#### What is being asked:
All entries are to be copied exactly, with pictures removed.
[[ Material to process, beginning ]]
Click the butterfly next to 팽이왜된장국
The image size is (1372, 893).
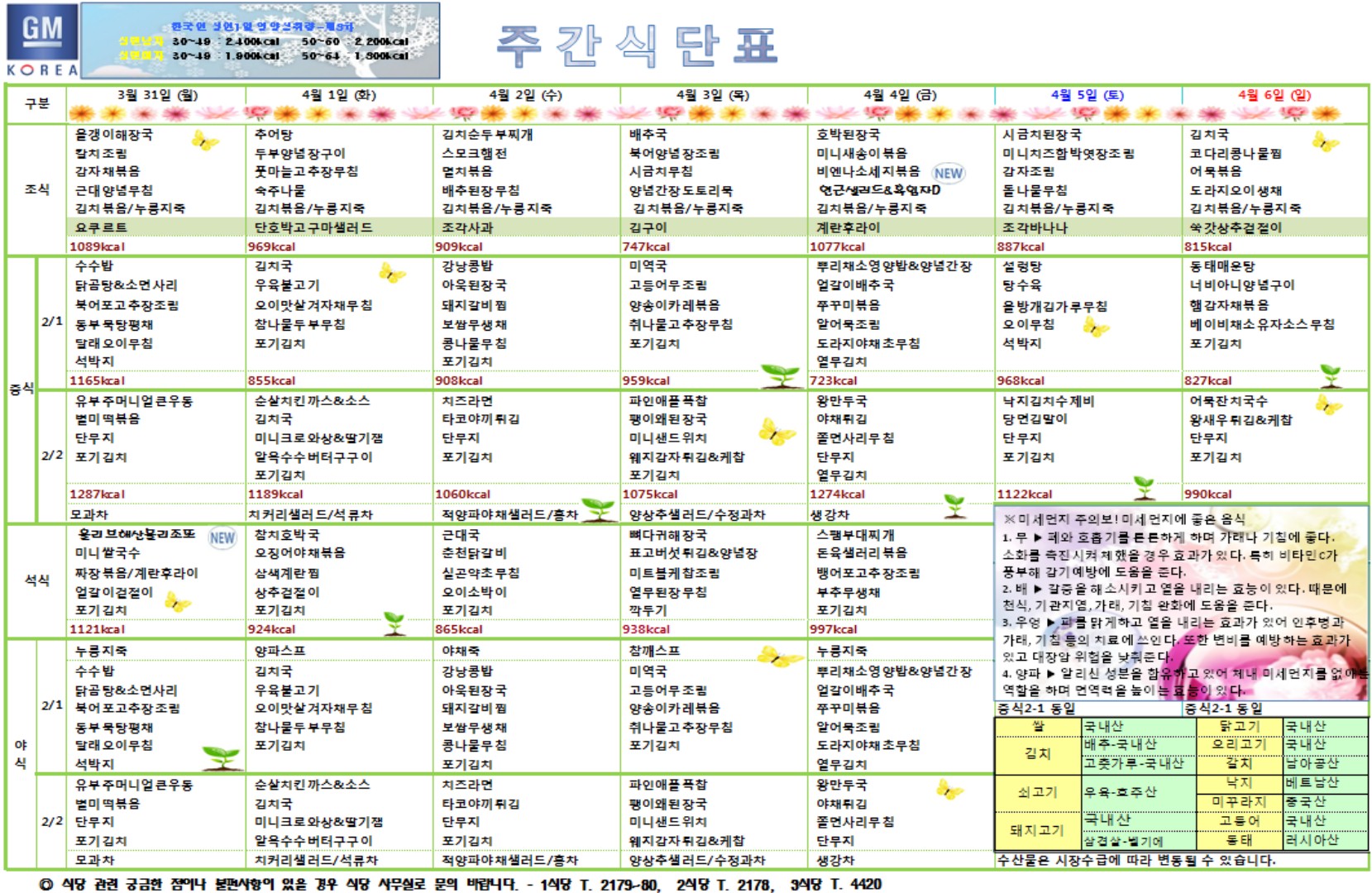click(x=777, y=432)
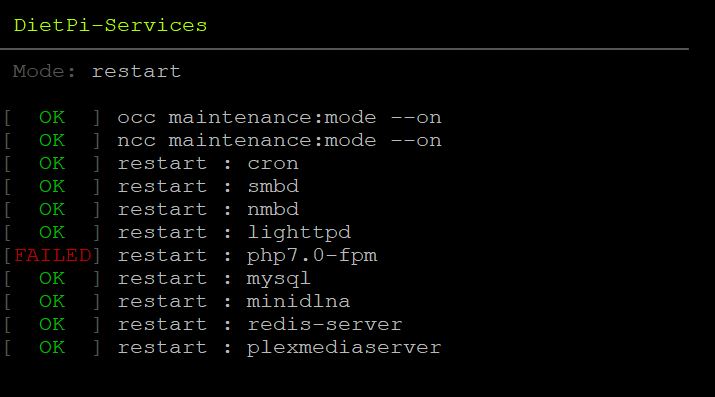Click the OK status beside plexmediaserver

52,347
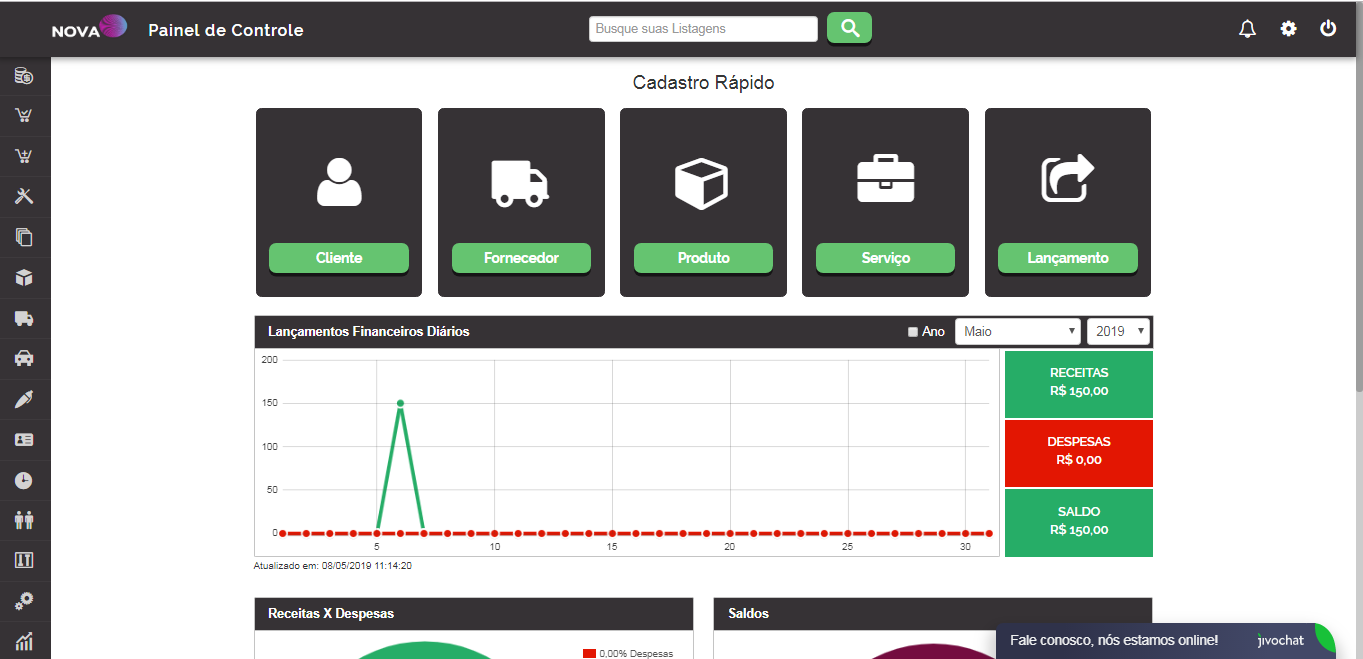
[[ Material to process, end ]]
#### Finished task:
Click the butterfly next to 팽이왜된장국
The image size is (1372, 893).
click(x=777, y=432)
Click the OK status beside plexmediaserver

52,347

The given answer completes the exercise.